Greater software content, reconfigurable hardware and multiple programmable cores are needed to cope with the rapidly increasing problem of a growing multiplicity of wireless air interfaces, the Future Horizons International Electronics Forum in Budapest was told this week.
“Software defined radio has been coming for a long time. The vision is to have generic hardware which can be programmed to any radio standard,” said Professor Yrjo Nuevo, technology advisor, Nokia mobile phones. “There’s been a lot of activity especially by the US military who want a single radio to use all the standards in use by all nations [33 waveforms from 2MHz to 55GHz].”
Nuevo said that $25bn had been earmarked to achieve this by the US JTRS (Joint Tactical Radio System).
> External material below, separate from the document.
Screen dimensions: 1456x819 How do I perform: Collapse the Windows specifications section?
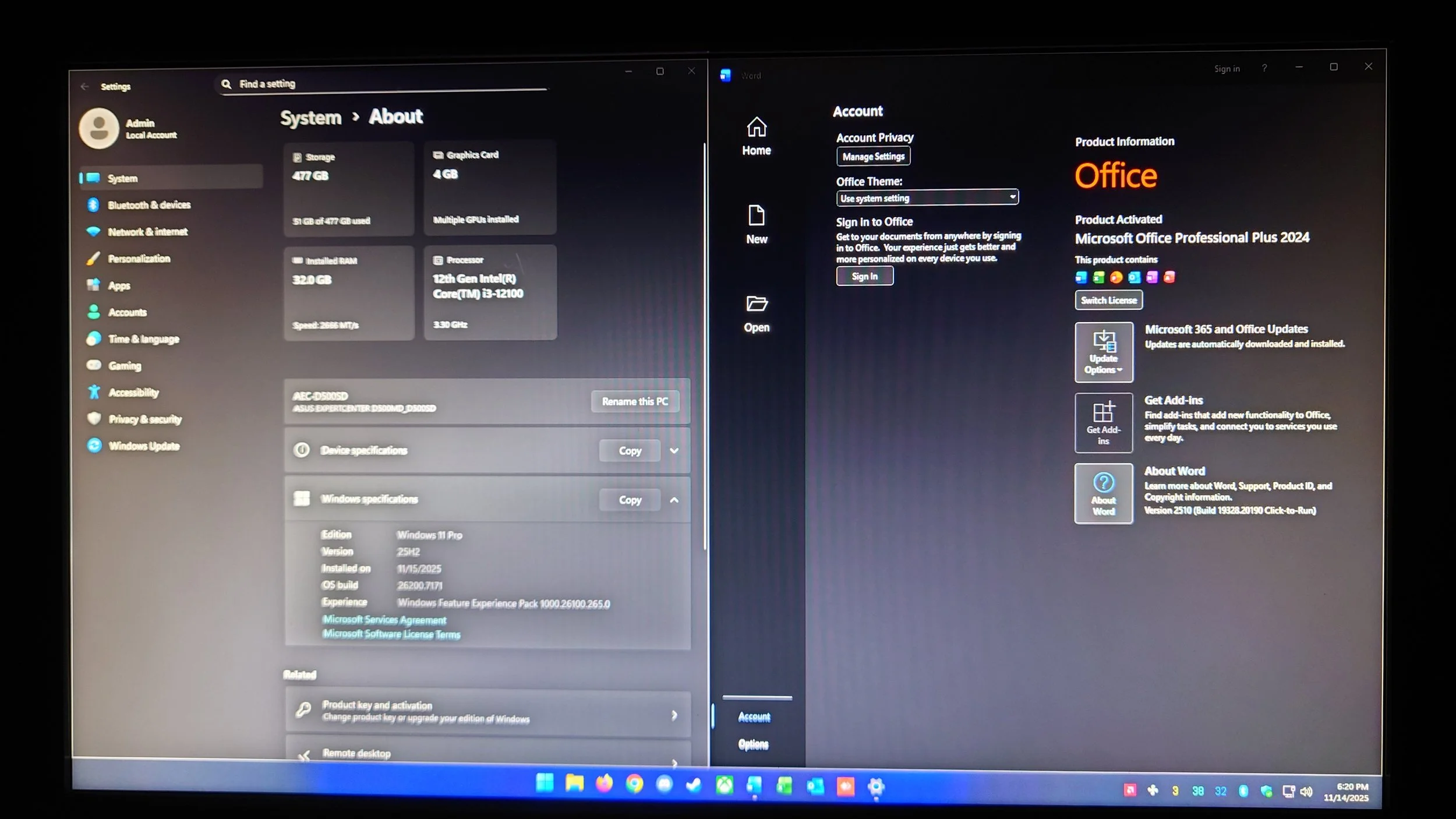(674, 500)
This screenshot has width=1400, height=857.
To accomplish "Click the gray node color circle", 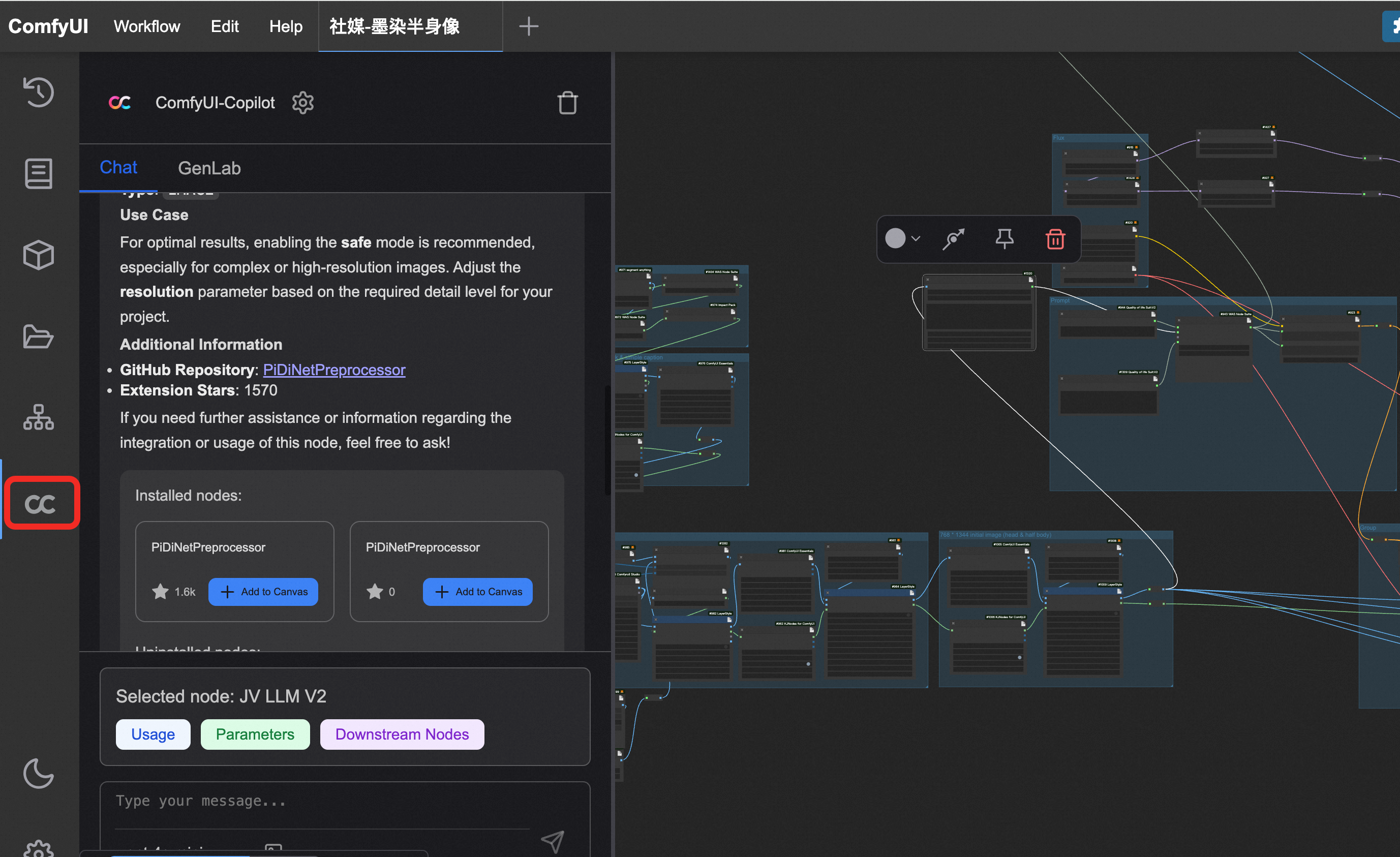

“GSM, GPRS, EDGE, UMTS, HEDPA, HSUPA, WiFi, Wimax, Bluetooth, UWB, RFID, how do you get all these interfaces into one device?” asked Doug Rasor, vice-president of worldwide strategic marketing at Texas Instruments. “It’s a big challenge. It needs to be done in software and reconfigurable hardware with multiple programmable cores on one device.” TI’s latest OMAP platform for mobile handsets has nine cores.
Rasor added: “There are more software engineers at TI than chip designers.”